If you suspect you may be dealing with low self-esteem, there is a lot you can do to resolve the situation. One option would be to start by setting yourself modest short-term goals – once you achieve these, it will give your confidence a boost and make it possible to go for bigger goals. It can also be a great help to join a recovery fellowship or spend time with a therapist.

3. You Have an Untreated Dual Diagnosis

If you are dealing with an untreated mental health problem like depression, it is going to be difficult for you to find happiness in recovery until this is sorted. The problem is that you may be completely unaware that you have this condition and may be blaming your failure to make progress as being due to other factors. There may even be well-intentioned people telling you that you need to work hard in recovery. The reality is that if you have a dual diagnosis, it will be preventing you from making progress. It is therefore vital that you speak to your GP if there is any chance that you could be dealing with something like depression.

4. All You Have Done Is Give Up Alcohol or Drugs

Giving up alcohol or drugs is a fantastic start, but it is unlikely that this would be enough to assure your future happiness. The problem is that this only really gets you back to where you were before you fell into substance abuse and if things were that great back then, you probably would not have fallen into addiction in the first place. Stopping the physical addiction is the first step, but now you need to develop much better ways of dealing with life. You need to pick up some life tools because it is these that are going to give you the ability to create your own happiness in the future. One of the advantages of going to rehab is that you will usually have the opportunity to pick up new effective coping strategies.

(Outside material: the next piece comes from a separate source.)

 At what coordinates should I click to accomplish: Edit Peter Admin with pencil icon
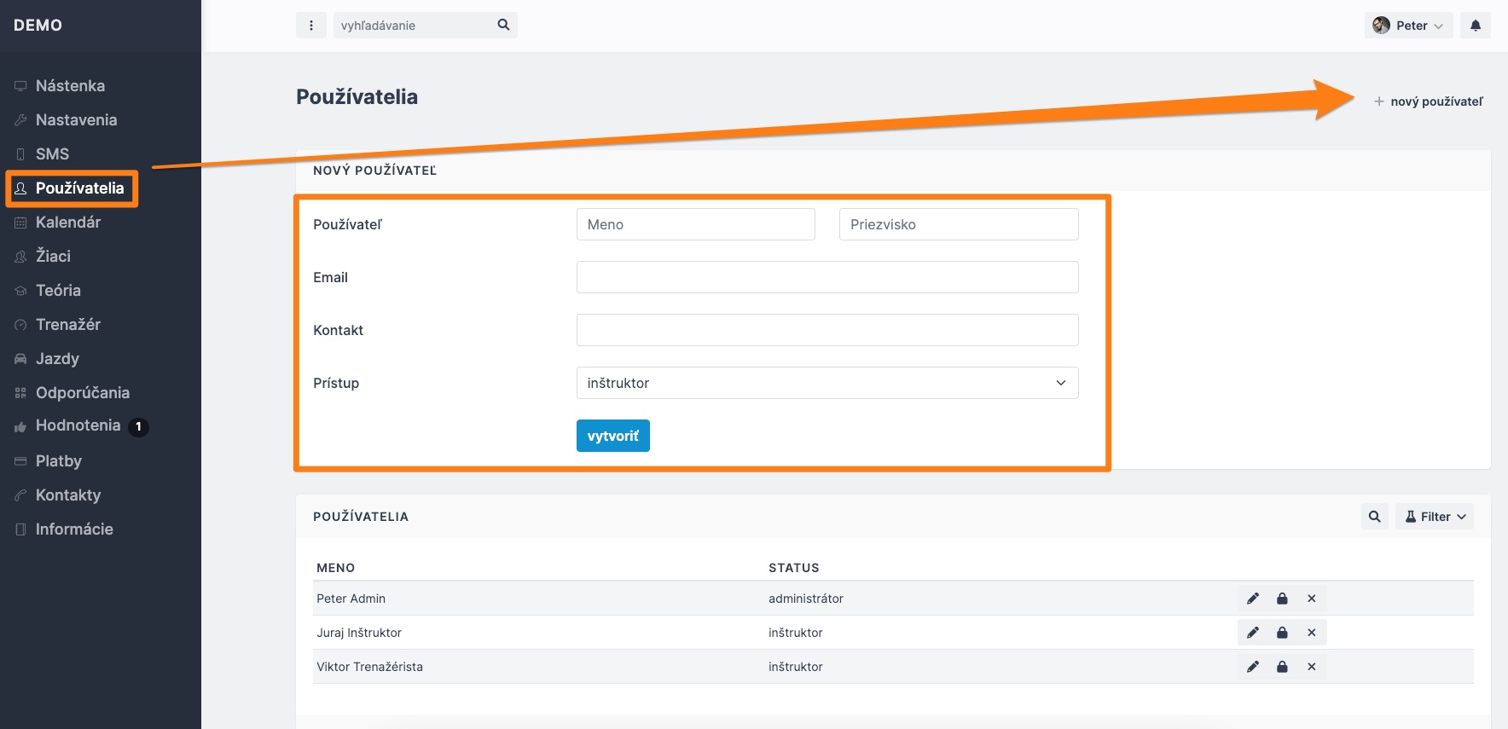point(1252,599)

5. You Continue to Behave as If You Were Still Drinking or Using Drugs

In Alcoholics Anonymous, they talk about ‘dry drunk syndrome’. This can be described as where you are physically sober but continue to act as if you were in the midst of addiction. It involves being full of negativity and acting in ways that cause problems for others. People who are dry drunks tend to treat recovery the same as if they were serving a prison sentence, so it is not surprising that they struggle to find happiness.

The most usual reason why individuals develop dry drunk syndrome is that they have become stuck in recovery. What happens is that the person is faced with a challenge but decides not to face it and instead tries to hide from the problem by turning to new maladaptive behaviours (for example, workaholism or exercise addiction). The only way to escape dry drunk syndrome is to face the problem and get it sorted.

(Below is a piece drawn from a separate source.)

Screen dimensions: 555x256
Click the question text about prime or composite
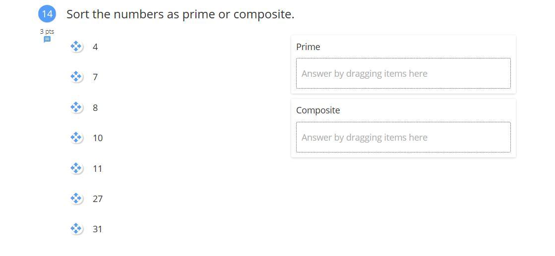(180, 14)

6. You are Lacking Gratitude in Recovery

Humans have a tendency to take things for granted once these become familiar. When individuals first become sober, they tend to be incredibly enthusiastic and hopeful but after a few weeks, this new life just becomes normal. The individual then begins to take things for granted and is unable to see just how much better things are. This is dangerous because happiness in life is not about always getting new and shiny things but in appreciating what you already have. It is vital that you are able to maintain a sense of gratitude for this new life; one way to do this would be to keep a gratitude journal.

7. You Haven’t Really Left Your Old Life

If you continue to spend time in bars and socialise with your drinking or drug using friends, it will be difficult for you to move on with your life. It means that you will be trying to act sober in a drinking and drug-using world; it would only be possible to keep this up for a limited amount of time. As is said in AA, if you stay in a barbershop long enough, you will eventually get your hair cut. It is vital that you build a new life away from substance abuse, which will mean making new friends and finding new places where you can spend your time.